Race resumes, I fall back to dice (?) with Chuck for 5th. Engine won’t idle but runs sorta OK at full throttle.
Lap 12 of 15, front tires lockup going into T1 and I park it in the
gravel trap. Best lap 1:21.6 Nose was damaged a bit (love that never
ending fiberglass work), and there was considerable pea gravel to clean out of
the nose sub-frame pan. Mark’s Kent engine
broke its crank at about lap 6.
With the
engine going to the “limp home” mode after a few hot laps, we decide to try
Dan’s Honda ECU that Sean had remembered to bring along.

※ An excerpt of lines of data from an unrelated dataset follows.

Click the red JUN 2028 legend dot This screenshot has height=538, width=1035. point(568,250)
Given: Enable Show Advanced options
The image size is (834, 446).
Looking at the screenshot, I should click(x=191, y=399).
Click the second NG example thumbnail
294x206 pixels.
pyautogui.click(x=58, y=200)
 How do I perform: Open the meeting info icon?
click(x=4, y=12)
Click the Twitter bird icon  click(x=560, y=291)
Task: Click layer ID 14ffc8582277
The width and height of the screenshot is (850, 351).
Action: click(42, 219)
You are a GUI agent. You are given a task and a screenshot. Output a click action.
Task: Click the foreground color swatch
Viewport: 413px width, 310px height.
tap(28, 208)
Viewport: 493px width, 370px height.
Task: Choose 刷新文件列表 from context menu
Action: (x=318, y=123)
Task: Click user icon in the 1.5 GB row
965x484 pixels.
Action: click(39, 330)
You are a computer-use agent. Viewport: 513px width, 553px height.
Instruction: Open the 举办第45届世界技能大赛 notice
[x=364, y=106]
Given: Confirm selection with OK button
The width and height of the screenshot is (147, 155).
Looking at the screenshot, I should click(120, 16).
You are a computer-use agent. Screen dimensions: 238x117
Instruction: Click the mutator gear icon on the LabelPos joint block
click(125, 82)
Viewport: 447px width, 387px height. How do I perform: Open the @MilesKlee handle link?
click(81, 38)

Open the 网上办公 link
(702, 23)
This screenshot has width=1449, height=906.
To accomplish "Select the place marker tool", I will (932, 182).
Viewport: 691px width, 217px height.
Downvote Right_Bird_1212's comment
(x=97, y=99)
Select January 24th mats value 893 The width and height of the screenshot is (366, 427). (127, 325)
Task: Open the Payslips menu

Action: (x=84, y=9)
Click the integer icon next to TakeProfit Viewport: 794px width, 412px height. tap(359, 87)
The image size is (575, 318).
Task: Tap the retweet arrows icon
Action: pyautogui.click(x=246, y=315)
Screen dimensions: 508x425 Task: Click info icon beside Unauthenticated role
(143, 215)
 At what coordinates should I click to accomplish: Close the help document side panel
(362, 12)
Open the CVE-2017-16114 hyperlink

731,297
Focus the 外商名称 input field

Race 2. 3PM, 90+ degrees. More hot.
Front tires had a HUGE eye ball shaking vibration. (Flat spots). Went slower. On lap
3, I shook the nose adrift a bit driving over the exit curbing of T10 (have
video). Came in a got it pushed back
into place (plus the usual duct tape band-aid). Ran an uninspired 1:22.15
lap. Good news was engine didn’t
run badly at any point. (Bad news is a
new ECU was $1125 in 2013). With no tire
service at the track, we take the front wheels to town to have them balanced. Walmart guys were very helpful,
the Pep Boys guy was not. The flat spots
probably happened a race or two ago. I
had some unexpected braking issues in June where the brakes seemed soft and
ineffective for just one corner, but didn’t surface often afterwards.
Sunday, Race 3: 0920, about 80 degrees.
Sean found out that Chuck runs his Hoosier R60 tires with 10 and 12
psi. I was running 13 and 15 psi. We decided to drop mine 2 psi. (Result was that the first race lap was a
little squirrely, but fine after that.). Got past Chuck on the start and ran
very consistent laps. Had one major
shift error in T5 and lost contact with the two guys I has following by a bit
(Callo and Youngman in FF’s) and hoping to reel back in. Shane Frebert’s FF
closed and for the final eight to ten laps was on my tail. He pull beside me
on the straights and on the next to last lap, passed in Turn one. He couldn’t make a T1 pass stick. My best lap 1:21.4 for a 9th
overall position.
Post race. Front tires had a BIG patch of cord showing
where they had been flat spotted probably made worse in the race. They were at
best a few laps away from a blow out. With no tire service, we packup and head home missing Race 4. My tires were WAY past their prime anyway
(bought Sep 2013).
Honda
ECU: For the first time since the Honda
was installed (Sep 2014 first race), the engine ran an entire session with
fading, failing, farting. Guessing that all the parts replaced along the way were not needed. Honda has agreed to diagnose and repair my
ECU at no cost. It is on its way to
them. I’m hoping my ECU issues do not
hide from them.
PS: I
overheard Wayne saying he advised the new kid from Ohio in the Gemini NOT to
brake for Turn 10 but just slam it into 3rd gear and hang on. Kid used the tip to pass Wayne on the last
lap of Race 3. At the next race, given
good tires and a callous disregard for equipment, I’m gonna
have to tip toe up to Wayne’s “truth.” Interesting.